22. Teman dari Masa Depan

"Dananir adalah sahabatmu sejak kecil, dia keponakan Abu Al-Malik. Kalian tumbuh besar bersama di istana ini, karena ayahnya dulu adalah salah satu menteri ketika mertuamu menjabat sebagai khalifah. Tapi ayahnya tiba-tiba meninggal, lalu beberapa tahun kemudian disusul ibunya."

"Lalu apa benar aku yang menyuruh khalifah untuk menikahinya?"

"Ya, dulu khalifah sempat menolak karena tak ingin menyakitimu, tapi kemudian dia memang menjadikannya selir. Bahkan kau sangat cemburu padanya, karena khalifah menganggapnya sebagai selir favorit."

"Apa karena itu pula aku membunuhnya?" Anzilla bertanya lirih, jauh di dasar hatinya dia sungguh sangat khawatir, dia takut mengetahui fakta bahwa Zubaidah memang membunuh Dananir, sebab Anzilla mulai percaya bahwa permaisuri Zubaidah adalah wanita yang memiliki akhlak mulia dan pantas untuk dijadikan contoh. Karena wanita itu lah, Anzilla mulai belajar menerima dengan hati tulus segala ajaran agama islam.

"Siapa yang mengatakan itu padamu, Yang Mulia? Apa khalifah? Bukanya dia tak ingin Anda tahu yang sebenarnya?"

"Jadi benar aku yang membunuhnya?"

"Tidak ... tentu saja tidak seperti itu maksud hamba, Yang Mulia, khalifah tak ingin kau mencari tahu yang sebenarnya, karena dia khawatir kau akan terluka."

"Jadi aku memang tak tahu apa-apa soal Dananir?" Anzilla memastikan, sejujurnya dia makin dibuat bingung dengan semua ini.
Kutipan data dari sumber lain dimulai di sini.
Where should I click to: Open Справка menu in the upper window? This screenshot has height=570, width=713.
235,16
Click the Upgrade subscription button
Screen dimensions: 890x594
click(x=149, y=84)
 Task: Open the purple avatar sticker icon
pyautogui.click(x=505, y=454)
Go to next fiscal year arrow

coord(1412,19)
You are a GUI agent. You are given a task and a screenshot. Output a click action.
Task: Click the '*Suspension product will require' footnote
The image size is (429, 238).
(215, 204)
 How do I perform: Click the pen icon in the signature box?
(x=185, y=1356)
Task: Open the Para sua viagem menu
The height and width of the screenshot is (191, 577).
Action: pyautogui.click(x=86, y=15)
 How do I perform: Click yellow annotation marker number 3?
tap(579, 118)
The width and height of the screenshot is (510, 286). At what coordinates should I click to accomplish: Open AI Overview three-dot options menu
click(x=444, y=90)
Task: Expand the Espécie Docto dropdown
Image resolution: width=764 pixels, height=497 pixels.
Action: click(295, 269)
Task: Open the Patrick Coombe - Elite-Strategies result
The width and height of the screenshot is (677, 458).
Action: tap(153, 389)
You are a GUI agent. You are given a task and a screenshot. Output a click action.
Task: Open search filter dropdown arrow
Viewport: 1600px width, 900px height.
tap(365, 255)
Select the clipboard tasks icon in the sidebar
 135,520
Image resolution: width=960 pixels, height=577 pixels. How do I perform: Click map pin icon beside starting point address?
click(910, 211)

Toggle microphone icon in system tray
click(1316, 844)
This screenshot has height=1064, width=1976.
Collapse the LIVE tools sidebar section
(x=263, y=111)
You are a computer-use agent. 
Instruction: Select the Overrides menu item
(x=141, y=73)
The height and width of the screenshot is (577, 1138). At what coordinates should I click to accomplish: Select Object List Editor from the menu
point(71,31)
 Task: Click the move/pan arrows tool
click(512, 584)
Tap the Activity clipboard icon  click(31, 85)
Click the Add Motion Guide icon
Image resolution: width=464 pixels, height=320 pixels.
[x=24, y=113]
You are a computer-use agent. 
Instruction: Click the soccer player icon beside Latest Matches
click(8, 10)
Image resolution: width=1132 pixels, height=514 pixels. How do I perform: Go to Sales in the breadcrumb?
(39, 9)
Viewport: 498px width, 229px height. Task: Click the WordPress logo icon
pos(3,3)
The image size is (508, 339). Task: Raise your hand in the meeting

"Ya, Dananir pernah coba meracunimu, dia ingin menggantikan posismu di sisi khalifah. Tapi mendiang ibu suri Khaizuran mengetahui rencana itu, lalu memerintahkan seorang ajudan untuk melenyapkannya secara diam-diam alih-alih diadili di tiang gantung. Itu semua karena dia tak ingin melihatmu terluka. Khalifah sengaja meminta semua orang yang terlibat agar tutup mulut dan melarang mereka membahas apapun soal menghilangnya Dananir."

Anzilla terdiam setelah mendengar penjelasan Salsal. Jika menelaah semua cerita wanita di depannya ini, maka jelas lah alasan Al-Malik sangat membenci Zubaidah dan ingin menyingkirkannya. Bisa jadi yang menghasut semua orang agar menobatkan Al-Amin secepatnya adalah laki-laki itu. Itu berarti putra Zubaidah juga dihasut agar memusuhi ibunya sendiri. Apa pun yang terjadi, Anzilla harus memecahkan semua masalah ini dulu karena mulai sangat berbahaya.

"Yang Mulia, selir Ayesha sudah ada di sini."

Anzilla terlonjak kaget ketika Aliyah masuk dan mengabarkan kedatangan Ayesha. Lamunannya tentang pembicaraan dengan Salsal kemarin pun buyar seketika.

"Suruh dia masuk," ujar Anzlla.

Lalu tak berapa lama Ayesha pun kini sudah berdiri di depannya. Anzilla bangkit dan mengamati wanita itu sejenak. "Apa info yang kau dapatkan tentang rencana mereka padaku? Apa petisi untuk mempercepat penobatan putra mahkota juga mereka yang menghasut semua orang? Apa sebenarnya yang Al-Malik inginkan?"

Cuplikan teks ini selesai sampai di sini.